Reporter: Hikma Dirgantara | Editor: Handoyo .
KONTAN.CO.ID - JAKARTA. Ancaman resesi semakin tak bisa dihindari. Berbagai negara melaporkan pertumbuhan ekonomi pada kuartal II-2020 mengalami kontraksi. Teranyar, Indonesia juga mencatatkan pertumbuhan yang mengalami kontraksi hingga minus 5,3% pada kuartal II-2020.
Kendati demikian, Chief Investment Officer PT Insight Investments Management Genta Wira Anjalu mengingatkan bahwa kondisi pasar saat ini bergerak divergence dengan kondisi ekonomi maupun perkembangan kasus virus corona. Setelah April hingga Jumat (7/8), IHSG dan pasar obligasi rebound signifikan dengan masing-masing berhasil naik 15,18% dan 9,47%.
Genta menyebut Massive liquidity yang dipompa The Fed dan bank sentral lainnya menjadi faktor pemicunya. Pada akhirnya, berbagai sentimen negatif seperti ketegangan AS-China, pemulihan ekonomi yang mungkin lebih lama dari ekspektasi, kenaikan jumlah kasus virus corona seolah dilupakan pasar. Banjir likuiditas tersebut membuat pergerakan pasar menjadi divergence terhadap kondisi riil ekonomi.

####################

> Tugas yang Diminta:
Menurut kutipan tentang ancaman resesi, sampai berapa persen kontraksi pertumbuhan ekonomi Indonesia pada kuartal II-2020? Materi di bawah ini terpisah dari kutipan di atas.

> Materi yang Disediakan:
####################

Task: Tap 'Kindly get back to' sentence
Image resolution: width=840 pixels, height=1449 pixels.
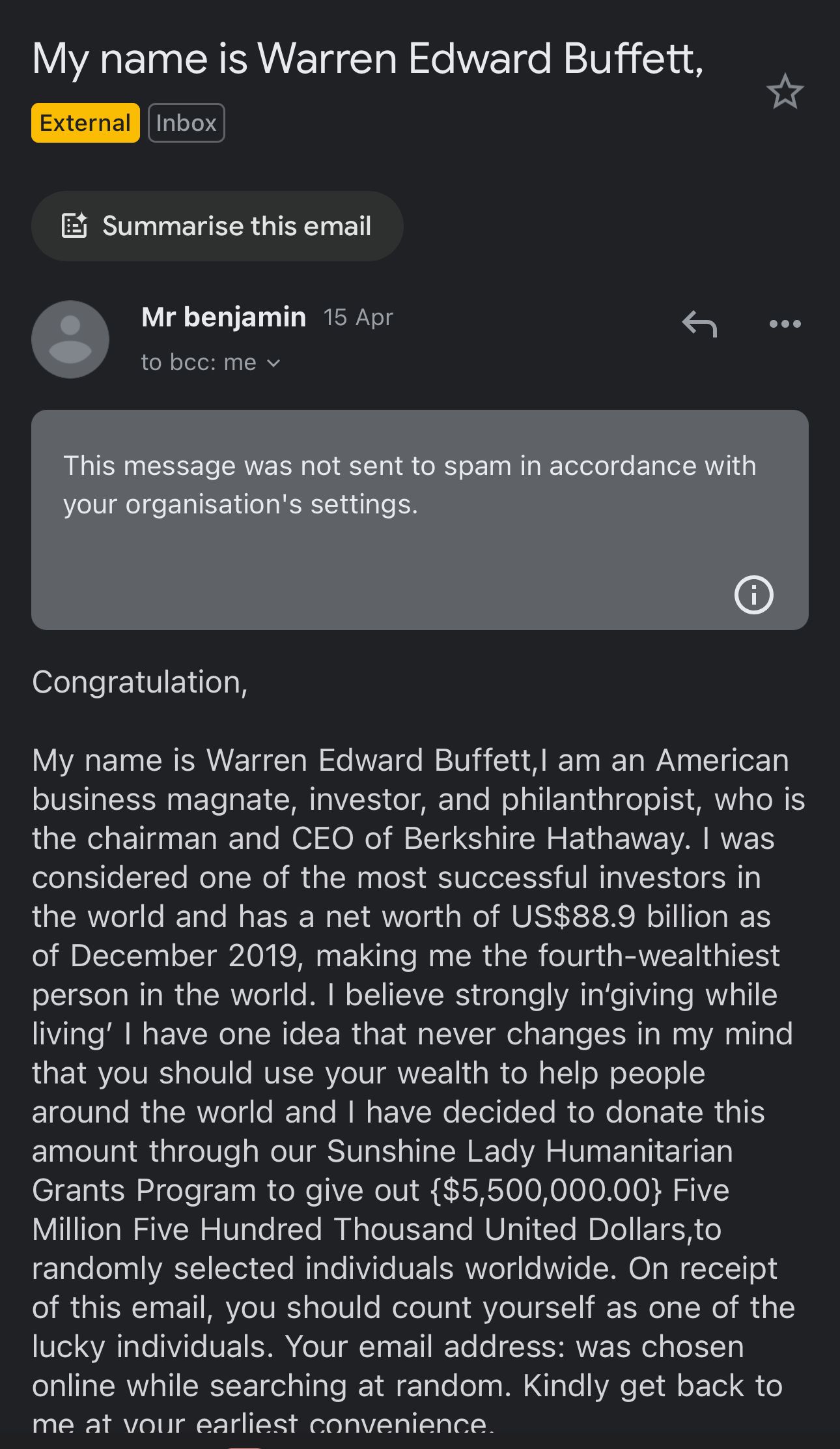Action: [652, 1386]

####################

> Jawaban Latihan:
Minus 5,3%.